What the task asks:
Duplicate the lines below, from the line containing "Locate an element" down to the line containing "Ferrari is located at coordinates (120, 241).", both ends included, and nothing else.
**** Supplied data ****
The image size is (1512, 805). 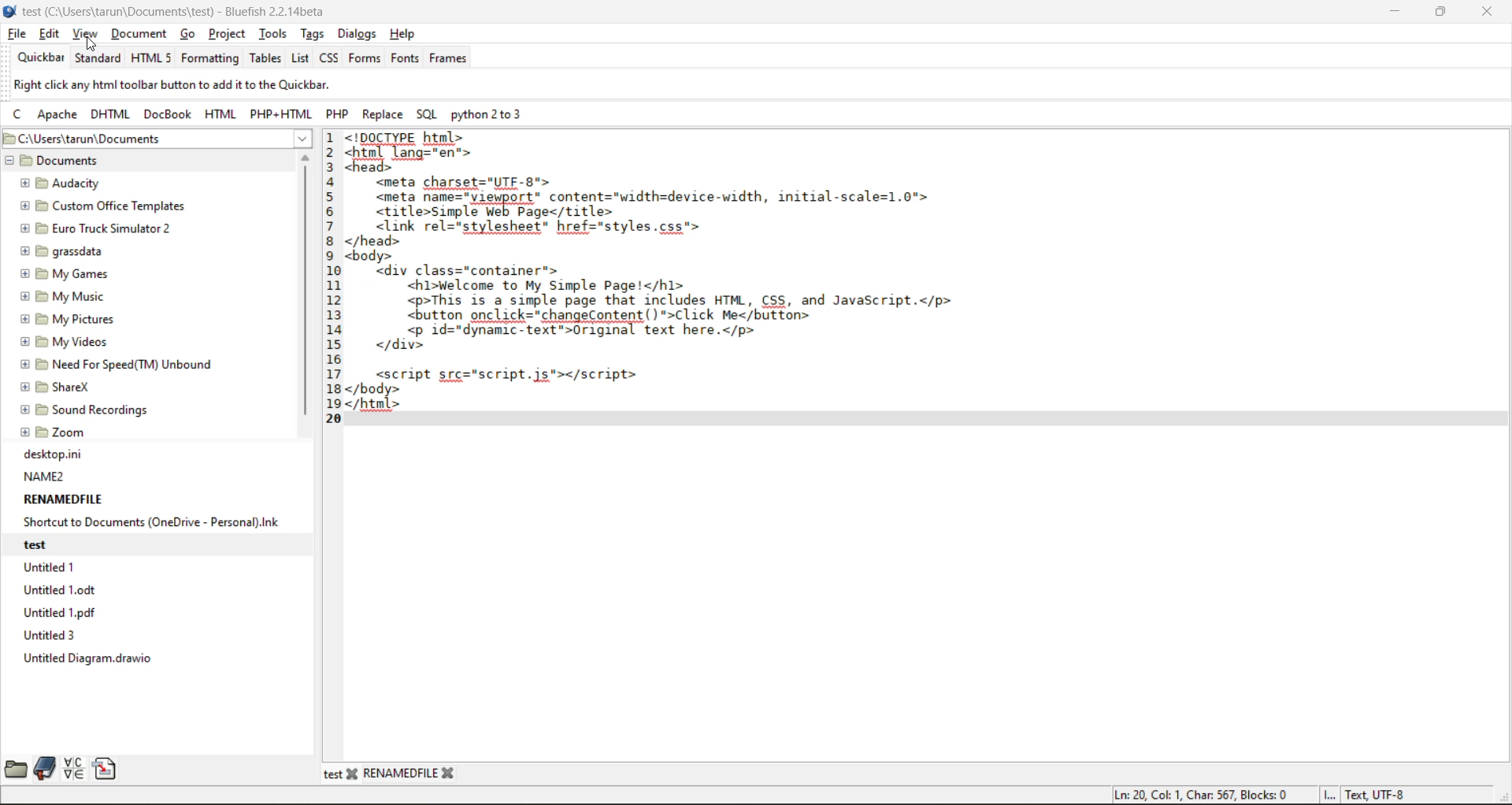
****
**** Supplied data ****
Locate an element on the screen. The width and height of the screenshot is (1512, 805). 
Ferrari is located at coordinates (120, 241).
****
**** Supplied data ****
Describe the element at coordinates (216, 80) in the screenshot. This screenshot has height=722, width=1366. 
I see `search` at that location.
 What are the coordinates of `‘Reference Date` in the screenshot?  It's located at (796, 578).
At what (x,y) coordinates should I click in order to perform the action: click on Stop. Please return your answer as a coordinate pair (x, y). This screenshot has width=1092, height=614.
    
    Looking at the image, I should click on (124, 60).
****
Result below:
Locate an element on the screen. The width and height of the screenshot is (1512, 805). 
Ferrari is located at coordinates (120, 241).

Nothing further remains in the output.